== EXTRAIT DE LA PAGE ==

____

Kinopoivre, les films critiqués par Jean-Pierre Marquet – Les classiques – Citizen Kane

Citizen Kane

Citizen Kane

Réalisateur : Orson Welles

Scénario : Orson Welles, John Houseman et Herman J. Manckiewicz

Interprètes : Orson Welles, Joseph Cotten, Dorothy Comingore, Agnes Moorehead, Ruth Warrick, Ray Collins, Erskine Sanford, Everett Sloane, Paul Stewart, George Coulouris

Musique : Bernard Herrmann

Durée : 1 heure et 59 minutes

Sortie mondiale : 1er mai 1941 à New York, 3 juillet 1946 en France

Les États-Unis ne sont pas l’Europe, nous l’allons montrer tout à l’heure.

Un Orson Welles européen, c’est inconcevable. Né le 6 mai 1915 d’un père inventeur et d’une mère pianiste, Welles cumule de bonne heure tous ces dons qui vont, très vite, le faire qualifier de « prodige » (wonder boy). Il perd sa mère à huit ans, et voyage avec son père, qui meurt quatre ans plus tard. Doué pour la peinture, le piano et la prestidigitation – qu’il exercera durant la Deuxième Guerre Mondiale, au Théâtre aux Armées, avec Marlene Dietrich pour partenaire –, il choisit le théâtre, se rend à Dublin, se présente au directeur de la compagnie royale, Hilton Edwards, et raconte qu’il est une vedette célèbre aux États-Unis, alors qu’il n’a que 16 ans. L’autre fait semblant d’y croire et l’engage pour jouer dans Le Juif Süss. Il devient effectivement une vedette du théâtre irlandais, abandonne et va vivre quelques mois en Espagne et au Maroc, pratiquant la tauromachie, écrivant des romans policiers pour vivre. Puis il rentre aux États-Unis, joue Shakespeare au théâtre, réalise à 19 ans un court métrage de Kane et Lelandsix minutes, Hearts of age, où il interprète la Mort, et, à 23 ans, une comédie de quarante minutes, Too much Johnson – film hélas détruit –, le tout avec sa propre troupe, le Mercury Theater, déjà engagée pour une émission hebdomadaire à la radio : il écrit et fait jouer par ses comédiens une pièce radiophonique par semaine !

Le 30 octobre 1938, son adaptation du roman La guerre des mondes, de Herbert-George Wells, va provoquer une panique chez les auditeurs qui avaient raté le générique (eh oui, on zappait déjà en 1938). Cet incident le rend célèbre, et Hollywood lui fait un pont d’or pour qu’il réalise le film de son choix. Chez nous, un débutant ferait immédiatement un film policier ou une petite comédie de mœurs. Welles, lui, décide d’entreprendre la biographie romancée d’un des personnages les plus puissants de l’époque, William Randolph Hearst, magnat de la presse, et toujours vivant à cette époque, bien entendu ! Tentez d’imaginer, en France, un jeune réalisateur de 24 ans qui, pour son premier film, voudrait tourner, sur le mode saignant, la vie de Bouygues ou de Lagardère, ou, en Italie, celle de Berlusconi ! Inconcevable... Mis au courant, Hearst est furieux, car sa liaison avec l’actrice Marion Davies occupe une partie importante du film. Il fera donc tout pour saboter le tournage et la sortie du film. En vain.

____

== OBJECTIF ==
Poursuivez la critique de Citizen Kane après sa dernière phrase, s'il vous plaît.

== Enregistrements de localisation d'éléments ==
____

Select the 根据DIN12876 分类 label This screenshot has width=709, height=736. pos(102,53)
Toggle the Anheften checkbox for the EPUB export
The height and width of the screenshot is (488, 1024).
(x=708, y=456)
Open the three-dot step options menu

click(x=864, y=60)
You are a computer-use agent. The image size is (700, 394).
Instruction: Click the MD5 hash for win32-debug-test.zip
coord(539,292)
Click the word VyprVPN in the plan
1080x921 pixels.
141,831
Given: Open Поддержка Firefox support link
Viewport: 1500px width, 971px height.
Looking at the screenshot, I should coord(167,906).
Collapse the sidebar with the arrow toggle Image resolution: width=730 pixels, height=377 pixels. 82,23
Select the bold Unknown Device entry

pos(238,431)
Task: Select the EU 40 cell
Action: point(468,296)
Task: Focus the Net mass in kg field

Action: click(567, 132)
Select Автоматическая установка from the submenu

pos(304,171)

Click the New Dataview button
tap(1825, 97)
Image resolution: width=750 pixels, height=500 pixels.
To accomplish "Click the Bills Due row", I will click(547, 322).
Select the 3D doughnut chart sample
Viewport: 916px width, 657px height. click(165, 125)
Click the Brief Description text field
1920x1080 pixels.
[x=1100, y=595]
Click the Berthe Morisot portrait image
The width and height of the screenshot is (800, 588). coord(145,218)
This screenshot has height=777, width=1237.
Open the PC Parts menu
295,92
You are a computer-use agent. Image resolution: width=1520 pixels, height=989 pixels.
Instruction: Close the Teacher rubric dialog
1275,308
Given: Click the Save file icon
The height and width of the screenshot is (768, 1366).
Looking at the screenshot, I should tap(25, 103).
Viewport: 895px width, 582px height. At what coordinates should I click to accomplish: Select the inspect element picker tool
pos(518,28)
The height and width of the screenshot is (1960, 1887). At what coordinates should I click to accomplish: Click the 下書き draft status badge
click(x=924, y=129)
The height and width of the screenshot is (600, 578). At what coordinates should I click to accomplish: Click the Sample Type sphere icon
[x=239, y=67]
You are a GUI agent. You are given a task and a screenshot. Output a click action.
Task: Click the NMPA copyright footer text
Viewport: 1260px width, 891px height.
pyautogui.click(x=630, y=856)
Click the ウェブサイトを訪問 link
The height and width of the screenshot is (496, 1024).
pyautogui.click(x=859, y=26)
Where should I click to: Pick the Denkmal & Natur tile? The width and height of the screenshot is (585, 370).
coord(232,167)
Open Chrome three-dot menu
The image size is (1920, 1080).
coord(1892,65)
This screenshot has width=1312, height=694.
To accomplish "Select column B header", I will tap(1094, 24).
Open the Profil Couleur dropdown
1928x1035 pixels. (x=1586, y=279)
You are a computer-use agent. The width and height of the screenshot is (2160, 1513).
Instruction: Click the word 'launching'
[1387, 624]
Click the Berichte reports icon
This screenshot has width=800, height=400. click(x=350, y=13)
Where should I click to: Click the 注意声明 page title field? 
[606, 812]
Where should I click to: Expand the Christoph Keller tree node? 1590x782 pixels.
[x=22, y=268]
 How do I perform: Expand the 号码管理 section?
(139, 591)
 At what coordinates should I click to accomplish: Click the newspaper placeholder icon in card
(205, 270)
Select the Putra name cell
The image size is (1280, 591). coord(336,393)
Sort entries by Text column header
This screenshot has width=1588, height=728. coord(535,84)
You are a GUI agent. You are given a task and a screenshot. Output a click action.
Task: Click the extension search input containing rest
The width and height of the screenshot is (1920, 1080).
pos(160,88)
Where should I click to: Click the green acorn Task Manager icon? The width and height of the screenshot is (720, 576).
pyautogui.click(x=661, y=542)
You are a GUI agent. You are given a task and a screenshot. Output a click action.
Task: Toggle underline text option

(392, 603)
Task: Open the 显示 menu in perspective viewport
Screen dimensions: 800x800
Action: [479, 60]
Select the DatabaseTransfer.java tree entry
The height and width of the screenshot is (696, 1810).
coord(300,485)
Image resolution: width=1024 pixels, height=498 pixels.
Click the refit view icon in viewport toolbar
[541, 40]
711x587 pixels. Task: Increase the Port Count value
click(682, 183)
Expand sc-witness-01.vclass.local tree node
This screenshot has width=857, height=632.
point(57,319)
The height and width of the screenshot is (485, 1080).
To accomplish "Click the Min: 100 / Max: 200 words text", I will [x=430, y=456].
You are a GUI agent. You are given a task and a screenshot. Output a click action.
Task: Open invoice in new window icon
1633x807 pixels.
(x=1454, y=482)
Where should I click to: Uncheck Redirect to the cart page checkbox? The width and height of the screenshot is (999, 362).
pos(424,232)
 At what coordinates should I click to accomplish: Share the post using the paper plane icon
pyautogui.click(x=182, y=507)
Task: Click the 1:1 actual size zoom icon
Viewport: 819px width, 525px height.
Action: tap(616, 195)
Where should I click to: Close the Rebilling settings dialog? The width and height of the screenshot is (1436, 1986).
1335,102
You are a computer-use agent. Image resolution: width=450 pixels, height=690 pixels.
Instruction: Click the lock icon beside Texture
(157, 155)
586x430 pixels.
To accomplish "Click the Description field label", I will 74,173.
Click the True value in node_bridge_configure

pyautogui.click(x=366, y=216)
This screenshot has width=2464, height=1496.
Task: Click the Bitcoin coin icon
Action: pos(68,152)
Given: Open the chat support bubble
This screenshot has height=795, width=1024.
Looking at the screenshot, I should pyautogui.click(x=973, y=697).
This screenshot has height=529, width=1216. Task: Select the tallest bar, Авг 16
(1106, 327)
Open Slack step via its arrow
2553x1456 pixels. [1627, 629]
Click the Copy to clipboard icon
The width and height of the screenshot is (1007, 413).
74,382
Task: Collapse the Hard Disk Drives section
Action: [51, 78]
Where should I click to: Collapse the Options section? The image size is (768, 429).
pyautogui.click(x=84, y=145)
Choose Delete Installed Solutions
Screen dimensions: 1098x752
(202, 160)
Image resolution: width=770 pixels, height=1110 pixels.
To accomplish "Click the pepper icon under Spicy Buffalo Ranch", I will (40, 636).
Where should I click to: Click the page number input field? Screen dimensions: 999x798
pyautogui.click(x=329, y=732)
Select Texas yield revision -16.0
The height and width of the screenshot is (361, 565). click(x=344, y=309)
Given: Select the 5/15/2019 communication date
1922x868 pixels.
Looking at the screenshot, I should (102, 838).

____

== RÉPONSE ==
Suicide

Welles n’a que peu d’expérience du cinéma, mais, justement parce qu’il est dépourvu d’idées préconçues et qu’à ses yeux, par conséquent, rien n’est rendu impossible par l’état de la technique, il va tout essayer. Les innovations les moins attendues se font sous sa direction : décors avec plafond, plans-séquences, extrême profondeur de champ, images nettes en fond et en gros plan mais floues à distance moyenne (voyez l’image ci-contre), son direct, fondus distincts sur deux zones de l’écran... Tout y passe, et chaque fois, ce qui semblait impossible à faire est accompli et réussi.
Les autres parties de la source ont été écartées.